But, what we're trying to achieve with polymorphism is a bit more general:
reuse of algorithmic code for multiple types of data without embedding explicit type-detection and branching code
- that is, without the program source code containing
if (type == X) f1(x) else f2(x);-style code
- that is, without the program source code containing
reduced maintenance burden as after explicitly changing a variable's type fewer consequent changes need to be manually made throughout the source code
These bigger-picture aspects are supported in C++ as follows:
instantiation of the same source code to generate distinct behaviours (machine code) for some other type or permutation of types (this is an aspect of parametric polymorphism),
- actually known as "instantiation" for templates and "substitution" for preprocessor macros, but I'll use "instantiation" hereafter for convenience; conceptually, re-compilation or re-interpretation...
implicit dispatch (static or dynamic) to distinct behaviour (machine code) appropriate to the distinct type(s) of data being processed.
...and in some minor ways per my answer at Polymorphism in c++
Different types of polymorphism involve either or both of these:
dispatch (2) can happen during instantiation (1) for templates and preprocessor macros,
instantiation (1) normally happens during dispatch (2) for templates (with no matching full specialisation) and function-like macros (kind of cyclic, though macros don't expand recursively)
dispatch (2) can be happen without instantiation (1) when the compiler selects a pre-existing function overload or template specialisation, or when the compiler triggers virtual/dynamic dispatch.
What does your code actually use?
function<int> and function<double> reuse the function template code to create distinct code for each of those types, so you are getting instantiation (1) as above.

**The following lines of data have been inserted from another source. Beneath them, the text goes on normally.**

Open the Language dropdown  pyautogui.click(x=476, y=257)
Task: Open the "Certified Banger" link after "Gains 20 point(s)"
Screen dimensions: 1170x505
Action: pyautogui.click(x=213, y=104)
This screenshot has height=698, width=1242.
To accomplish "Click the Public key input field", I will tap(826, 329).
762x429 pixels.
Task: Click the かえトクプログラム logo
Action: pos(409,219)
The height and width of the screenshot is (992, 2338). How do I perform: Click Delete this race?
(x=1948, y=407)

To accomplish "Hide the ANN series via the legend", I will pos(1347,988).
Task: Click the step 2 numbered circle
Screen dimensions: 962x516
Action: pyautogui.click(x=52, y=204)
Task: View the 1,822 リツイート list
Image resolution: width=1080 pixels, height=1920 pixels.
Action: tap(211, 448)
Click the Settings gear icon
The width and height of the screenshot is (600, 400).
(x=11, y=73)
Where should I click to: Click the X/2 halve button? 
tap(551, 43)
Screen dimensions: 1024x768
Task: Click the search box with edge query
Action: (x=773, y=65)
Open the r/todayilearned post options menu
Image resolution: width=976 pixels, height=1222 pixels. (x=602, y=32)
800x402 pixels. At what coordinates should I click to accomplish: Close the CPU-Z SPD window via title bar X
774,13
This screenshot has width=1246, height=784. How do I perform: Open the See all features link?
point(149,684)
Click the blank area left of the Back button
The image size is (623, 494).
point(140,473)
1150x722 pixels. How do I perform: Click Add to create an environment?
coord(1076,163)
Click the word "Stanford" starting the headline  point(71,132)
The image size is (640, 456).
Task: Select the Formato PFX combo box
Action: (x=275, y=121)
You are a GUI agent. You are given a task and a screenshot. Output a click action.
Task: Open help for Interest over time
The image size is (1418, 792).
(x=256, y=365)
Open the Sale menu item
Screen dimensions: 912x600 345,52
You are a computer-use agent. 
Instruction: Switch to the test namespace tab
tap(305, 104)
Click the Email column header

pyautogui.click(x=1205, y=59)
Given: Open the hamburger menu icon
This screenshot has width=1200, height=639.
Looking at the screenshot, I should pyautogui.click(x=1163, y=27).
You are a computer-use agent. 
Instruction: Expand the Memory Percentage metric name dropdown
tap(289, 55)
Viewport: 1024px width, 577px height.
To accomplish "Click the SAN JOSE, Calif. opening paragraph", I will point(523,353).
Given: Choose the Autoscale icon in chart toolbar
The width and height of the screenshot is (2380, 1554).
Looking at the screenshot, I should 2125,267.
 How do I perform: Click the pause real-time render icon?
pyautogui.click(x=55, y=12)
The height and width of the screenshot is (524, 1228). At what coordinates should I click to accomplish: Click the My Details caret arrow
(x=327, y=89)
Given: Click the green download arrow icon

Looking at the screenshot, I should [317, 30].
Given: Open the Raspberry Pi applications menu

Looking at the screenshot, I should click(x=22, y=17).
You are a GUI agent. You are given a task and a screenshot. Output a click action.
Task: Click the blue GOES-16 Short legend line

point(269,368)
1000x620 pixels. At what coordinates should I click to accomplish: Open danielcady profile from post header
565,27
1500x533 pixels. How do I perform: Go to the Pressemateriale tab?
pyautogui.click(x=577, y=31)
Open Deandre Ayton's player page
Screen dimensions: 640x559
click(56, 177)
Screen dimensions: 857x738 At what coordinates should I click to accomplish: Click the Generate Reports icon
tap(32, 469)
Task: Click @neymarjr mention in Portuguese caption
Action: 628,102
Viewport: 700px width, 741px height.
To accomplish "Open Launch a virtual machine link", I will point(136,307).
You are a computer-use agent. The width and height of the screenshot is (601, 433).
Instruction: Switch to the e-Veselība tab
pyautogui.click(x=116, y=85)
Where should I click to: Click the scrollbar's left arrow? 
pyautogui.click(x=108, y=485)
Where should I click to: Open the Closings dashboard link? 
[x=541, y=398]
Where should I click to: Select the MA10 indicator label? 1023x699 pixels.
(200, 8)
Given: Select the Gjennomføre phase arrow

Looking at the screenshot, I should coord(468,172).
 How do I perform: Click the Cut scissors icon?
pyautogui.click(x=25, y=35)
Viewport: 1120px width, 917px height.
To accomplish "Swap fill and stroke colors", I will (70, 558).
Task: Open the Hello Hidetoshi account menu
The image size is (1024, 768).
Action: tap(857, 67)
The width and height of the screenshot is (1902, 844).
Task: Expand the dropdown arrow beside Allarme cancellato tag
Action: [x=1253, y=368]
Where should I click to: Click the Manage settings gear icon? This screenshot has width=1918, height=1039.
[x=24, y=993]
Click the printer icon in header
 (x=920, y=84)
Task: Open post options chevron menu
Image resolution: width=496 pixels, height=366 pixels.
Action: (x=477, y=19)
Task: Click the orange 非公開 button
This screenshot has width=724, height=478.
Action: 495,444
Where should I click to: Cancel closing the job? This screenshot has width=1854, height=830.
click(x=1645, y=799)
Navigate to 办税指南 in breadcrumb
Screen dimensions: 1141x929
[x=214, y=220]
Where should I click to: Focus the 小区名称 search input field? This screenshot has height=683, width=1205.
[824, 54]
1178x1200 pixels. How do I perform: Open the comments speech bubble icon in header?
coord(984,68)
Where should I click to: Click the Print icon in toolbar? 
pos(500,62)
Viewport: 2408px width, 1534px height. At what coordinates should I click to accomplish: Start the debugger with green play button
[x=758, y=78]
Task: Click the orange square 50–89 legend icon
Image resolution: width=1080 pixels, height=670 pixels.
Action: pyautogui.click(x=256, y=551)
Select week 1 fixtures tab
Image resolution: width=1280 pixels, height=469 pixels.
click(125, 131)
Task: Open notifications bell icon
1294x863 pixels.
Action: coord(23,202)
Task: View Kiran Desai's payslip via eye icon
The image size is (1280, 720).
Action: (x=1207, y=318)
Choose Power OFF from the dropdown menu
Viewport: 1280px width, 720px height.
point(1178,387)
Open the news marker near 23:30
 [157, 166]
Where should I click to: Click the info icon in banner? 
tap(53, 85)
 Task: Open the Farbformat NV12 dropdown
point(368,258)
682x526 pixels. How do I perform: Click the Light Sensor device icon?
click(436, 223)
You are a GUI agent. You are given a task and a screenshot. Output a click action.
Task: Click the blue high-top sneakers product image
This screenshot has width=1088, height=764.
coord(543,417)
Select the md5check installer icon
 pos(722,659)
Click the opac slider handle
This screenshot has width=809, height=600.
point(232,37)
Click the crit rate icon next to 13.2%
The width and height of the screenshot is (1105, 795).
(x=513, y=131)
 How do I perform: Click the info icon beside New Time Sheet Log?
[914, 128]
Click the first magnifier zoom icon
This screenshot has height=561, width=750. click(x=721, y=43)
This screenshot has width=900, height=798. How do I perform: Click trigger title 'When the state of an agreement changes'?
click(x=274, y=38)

But, you are hard-coding which instantiation to call rather than having the compiler implicitly select an instantiation based on the type of some parameter, i.e. so you don't directly utilise implicit dispatch ala (2) when calling function. Indeed, function lacks a parameter that the compiler could use for implicit selection of a template instantiation.
Instantiation (1) alone is not enough to consider your code to have used polymorphism. Still, you've achieved convenient code re-use.
So what would be unambiguously polymorphic?
To illustrate how templates can support dispatch (2) as well as instantiation (1) and unarguably provide "polymorphism", consider:
template<typename T>
void function(T t)
{
std::cout << typeid(T).name() << std::endl;
}
function(4); // note: int argument, use function<int>(...)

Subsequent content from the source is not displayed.